Mosul – La “madre di tutte le battaglie”

I Tg di lunedì 17 ottobre – Analizzando le aperture, riscontriamo un’impostazione in qualche modo “invertita” tra le testate Rai e La7 da una parte, e quelle Mediaset dall’altra nell’affrontare i due principali temi della serata: l’offensiva militare in Iraq contro il Daesh ed i dati sulla povertà diffusi dalla Caritas. All’operazione per la riconquista di Mosul, città “simbolo” del Daesh in Iraq e da due anni sua roccaforte, vanno infatti le aperture dei Tg Rai (secondo titolo per Tg2) e Tg La7, che annuncia la “madre di tutte le battaglie” contro il sedicente stato islamico, mentre i dati sulla povertà restano a fondo edizione (titoli “bassi” per Tg1 e Tg La7). Discorso inverso per Mediaset, con Tg5 che apre sui dati della Caritas (titoli e notizia alta anche per Studio Aperto e Tg4) e solo dopo 20 minuti arriva all’offensiva in Medioriente (che Tg4 liquida con un pezzo di 30 secondi da studio). Azzardiamo un’interpretazione: l’opportunità di dare una “buona notizia”, che contrasta con il permanere di drammatiche tensioni soprattutto in Siria, ha invogliato Tg La7 e le testate del Servizio Pubblico a celebrare l’offensiva congiunta contro un inequivocabile nemico dell’occidente piuttosto che affrontare in apertura una tematica carica di negatività. Le testate di Cologno Monzese hanno, per contro, presentato subito le “brutte notizie” di giornata, dipingendo un Paese in cui “siamo più poveri degli immigrati” (Tg4), e Tg5 ha ripreso con un certo scetticismo le operazioni contro il Daesh. Se questa frattura vada o meno ricondotta al clima ed agli schieramenti politici e referendari, lo lasciamo all’interpretazione dei nostri lettori.

Tornando alle coperture del Servizio Pubblico su Mosul, buona quella del Tg3 che ricostruisce gli ultimi due anni di guerra all’Isis, rimarcando l’importanza delle operazioni condotte dai curdi, ed intervista il giornalista di Limes Dario Fabbri sui possibili scenari di una Mosul liberata. Spazio anche per il dramma della Siria (titolo per Tg3, servizio su Tg1), con la Russia che annuncia un’ennesima, improbabile, tregua umanitaria per questo giovedì.

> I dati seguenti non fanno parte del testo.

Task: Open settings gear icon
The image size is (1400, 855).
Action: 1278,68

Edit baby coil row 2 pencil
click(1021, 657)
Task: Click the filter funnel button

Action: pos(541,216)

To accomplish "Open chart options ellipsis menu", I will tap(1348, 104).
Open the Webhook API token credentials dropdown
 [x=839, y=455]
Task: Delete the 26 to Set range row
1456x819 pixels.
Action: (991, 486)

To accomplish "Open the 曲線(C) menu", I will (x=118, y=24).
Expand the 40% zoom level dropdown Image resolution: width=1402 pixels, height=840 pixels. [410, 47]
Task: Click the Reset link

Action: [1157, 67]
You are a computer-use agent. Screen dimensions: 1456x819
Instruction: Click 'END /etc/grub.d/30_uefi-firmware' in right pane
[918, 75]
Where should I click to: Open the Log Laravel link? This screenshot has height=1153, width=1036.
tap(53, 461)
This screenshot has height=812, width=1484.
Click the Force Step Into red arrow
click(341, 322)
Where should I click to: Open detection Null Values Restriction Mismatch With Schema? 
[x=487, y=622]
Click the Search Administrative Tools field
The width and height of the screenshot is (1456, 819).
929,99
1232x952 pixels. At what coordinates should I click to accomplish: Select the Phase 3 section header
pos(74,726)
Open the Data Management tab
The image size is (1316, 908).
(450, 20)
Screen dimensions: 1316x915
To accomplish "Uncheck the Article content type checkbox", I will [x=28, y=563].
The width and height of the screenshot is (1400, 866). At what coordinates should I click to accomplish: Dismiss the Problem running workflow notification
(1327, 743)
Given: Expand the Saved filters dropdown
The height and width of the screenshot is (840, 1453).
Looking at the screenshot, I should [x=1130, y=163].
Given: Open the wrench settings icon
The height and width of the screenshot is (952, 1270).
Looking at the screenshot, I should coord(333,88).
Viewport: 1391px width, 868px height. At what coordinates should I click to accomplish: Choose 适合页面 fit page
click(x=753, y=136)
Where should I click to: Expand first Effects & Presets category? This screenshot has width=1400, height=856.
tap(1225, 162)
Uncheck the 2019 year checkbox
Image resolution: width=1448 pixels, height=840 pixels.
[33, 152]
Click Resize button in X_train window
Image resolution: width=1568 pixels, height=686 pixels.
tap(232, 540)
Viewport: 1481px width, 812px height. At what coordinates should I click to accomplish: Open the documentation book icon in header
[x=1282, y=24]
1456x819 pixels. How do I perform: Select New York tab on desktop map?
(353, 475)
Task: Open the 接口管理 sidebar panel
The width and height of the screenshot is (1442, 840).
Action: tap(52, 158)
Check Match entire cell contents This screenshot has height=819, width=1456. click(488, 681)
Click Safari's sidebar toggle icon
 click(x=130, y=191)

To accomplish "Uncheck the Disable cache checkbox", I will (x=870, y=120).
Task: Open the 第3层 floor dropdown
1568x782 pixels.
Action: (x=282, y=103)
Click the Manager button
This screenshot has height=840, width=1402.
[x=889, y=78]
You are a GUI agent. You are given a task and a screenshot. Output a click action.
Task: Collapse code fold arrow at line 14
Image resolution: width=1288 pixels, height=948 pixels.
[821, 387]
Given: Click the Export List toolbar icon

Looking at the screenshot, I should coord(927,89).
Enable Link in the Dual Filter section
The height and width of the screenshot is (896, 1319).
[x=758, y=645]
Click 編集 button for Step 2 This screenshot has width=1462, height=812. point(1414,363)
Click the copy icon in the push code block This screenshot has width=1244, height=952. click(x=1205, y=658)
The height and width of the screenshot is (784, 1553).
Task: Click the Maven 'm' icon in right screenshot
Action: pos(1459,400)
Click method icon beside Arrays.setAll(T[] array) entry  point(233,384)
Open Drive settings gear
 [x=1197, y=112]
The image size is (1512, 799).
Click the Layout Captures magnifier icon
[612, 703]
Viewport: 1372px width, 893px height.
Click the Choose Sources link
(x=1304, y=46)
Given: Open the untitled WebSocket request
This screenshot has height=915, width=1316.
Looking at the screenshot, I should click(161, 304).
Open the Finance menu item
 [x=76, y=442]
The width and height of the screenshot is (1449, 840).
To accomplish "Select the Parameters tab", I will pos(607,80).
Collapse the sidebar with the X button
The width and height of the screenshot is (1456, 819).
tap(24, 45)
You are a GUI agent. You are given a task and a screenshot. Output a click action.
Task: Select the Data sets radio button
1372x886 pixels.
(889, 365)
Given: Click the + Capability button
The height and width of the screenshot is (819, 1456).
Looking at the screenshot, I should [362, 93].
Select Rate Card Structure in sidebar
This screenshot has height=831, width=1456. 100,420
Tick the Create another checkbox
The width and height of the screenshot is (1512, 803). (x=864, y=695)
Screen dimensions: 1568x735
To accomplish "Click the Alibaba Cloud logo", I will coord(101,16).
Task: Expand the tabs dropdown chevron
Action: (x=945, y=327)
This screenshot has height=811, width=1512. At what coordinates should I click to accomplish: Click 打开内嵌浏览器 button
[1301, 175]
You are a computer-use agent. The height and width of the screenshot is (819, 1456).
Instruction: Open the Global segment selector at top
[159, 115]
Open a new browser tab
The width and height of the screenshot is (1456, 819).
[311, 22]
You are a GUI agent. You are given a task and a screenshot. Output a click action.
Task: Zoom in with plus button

Dei dati sulla povertà diffusi dalla Caritas, tutte le testate riprendono “l’equazione inversa” per la quale, più si è giovani, più si è a rischio. Duro il giudizio di Mentana, che commenta come vi sia un “vecchio modello di povertà che va in soffitta: i giovani 18-30 sono i nuovi poveri”. Molte le testimonianze sui Tg Mediaset, che rimarca la situazione nel meridione dove a ricevere aiuti dalle strutture della Caritas sono più italiani che stranieri.

Apertura comune per Studio Aperto e Tg2 sui due incidenti in stabilimenti chimici in Germania che hanno causato esplosioni e morti, e che per qualche ora avevano fatto temere per un allarme poi rientrato. Tg2 coglie l’occasione per riportare alla memoria il disastro della ICMESA nel Seveso del 1976, da cui prende il nome l’attuale protocollo europeo che si adotta in caso di catastrofe chimica.

Relegata a metà edizione, la pagina politica si risolve nell’attesa del giudizio del Tar sugli esposti di M5S e Sinistra contro la formulazione del quesito referendario (titoli per Tg1, Tg3 e Tg La7), e nell’esposizioni delle polemiche tra i partiti sulla legge di stabilità.

La sentenza (arrivata alle 18.40) che condanna a 30 anni Veronica Panariello per l’omicidio del figlio Loris Stival, monopolizza la pagina di cronaca, e compare nei titoli di tutte le testate. Il Tg4 dedica una buona metà dell’edizione al riepilogo di questa “epopea”, con testimonianze, “interviste” e interpretazioni sulla personalità della madre omicida.

Segnaliamo in chiusura il Tg2 torna che torna sul fenomeno del caporalato intervistando il marito di Paola Clemente, bracciante morta di fatica tra i campi un anno fa, dove lavorava per 2 euro l’ora.